## WHAT YOU NEED TO DO
Every line from the one containing "Where should I click to: Tap the Died label?" to the end of the records below should be returned exactly; pictures are to be dropped.

++++++++++++++++++++

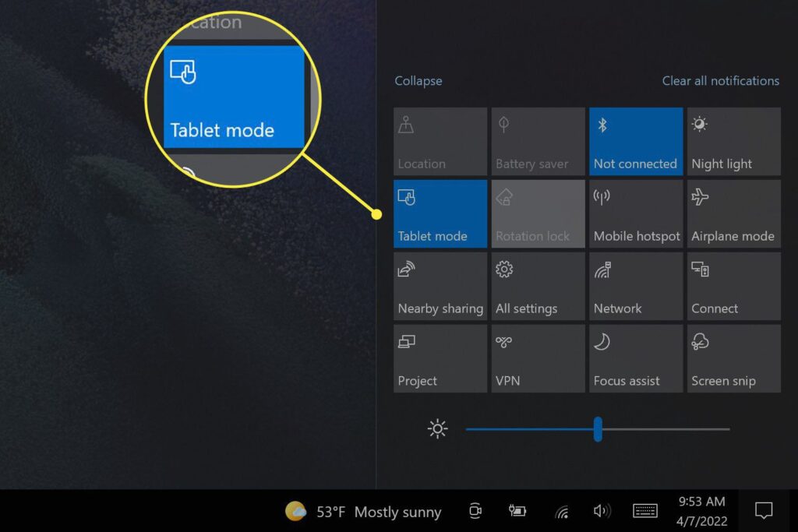Image resolution: width=798 pixels, height=532 pixels.
Task: Adjust the screen brightness slider
Action: click(597, 428)
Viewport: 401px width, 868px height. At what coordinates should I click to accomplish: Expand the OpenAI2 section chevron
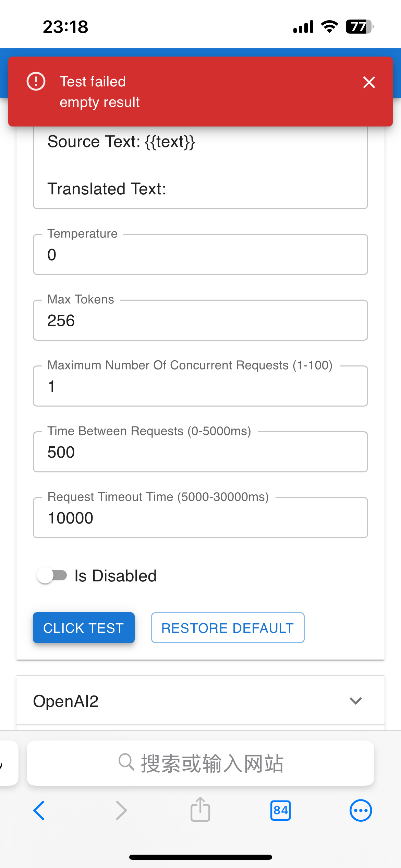(x=356, y=701)
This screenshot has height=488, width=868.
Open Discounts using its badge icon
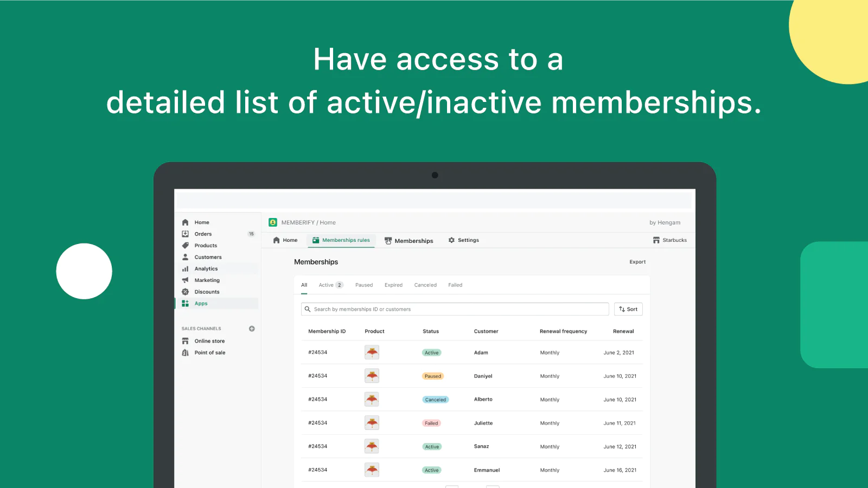click(185, 292)
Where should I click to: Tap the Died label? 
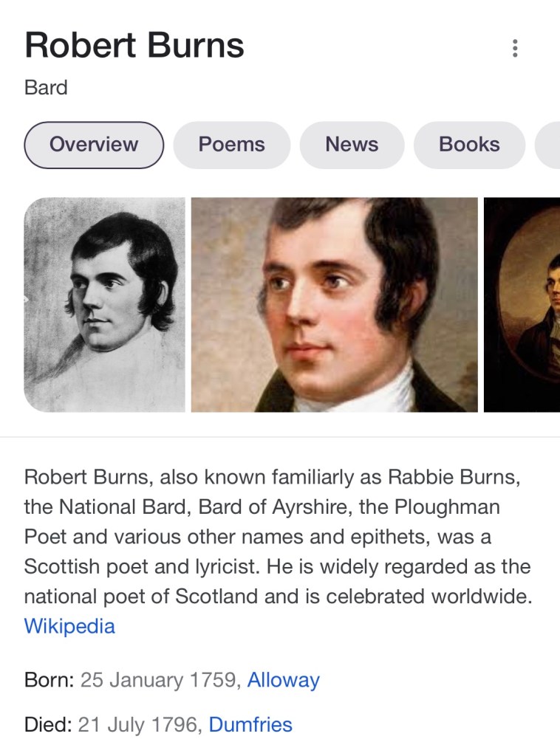point(47,724)
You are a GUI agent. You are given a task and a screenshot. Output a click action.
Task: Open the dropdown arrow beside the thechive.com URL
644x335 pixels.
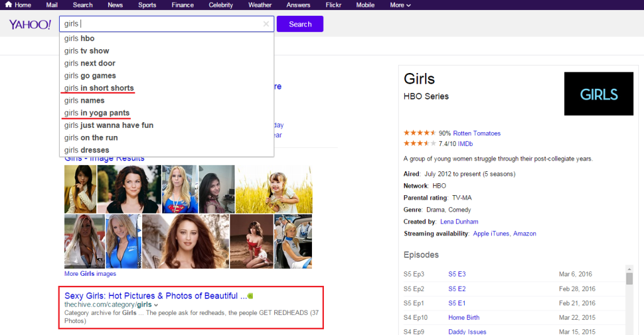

++++++++++++++++++++

## RESULT OF THE TASK
Where should I click to: Tap the Died label? 
point(47,724)
You are a GUI agent. You are given a task and a screenshot. Output a click action.
Task: Open the dropdown arrow beside the thechive.com URL
644x335 pixels.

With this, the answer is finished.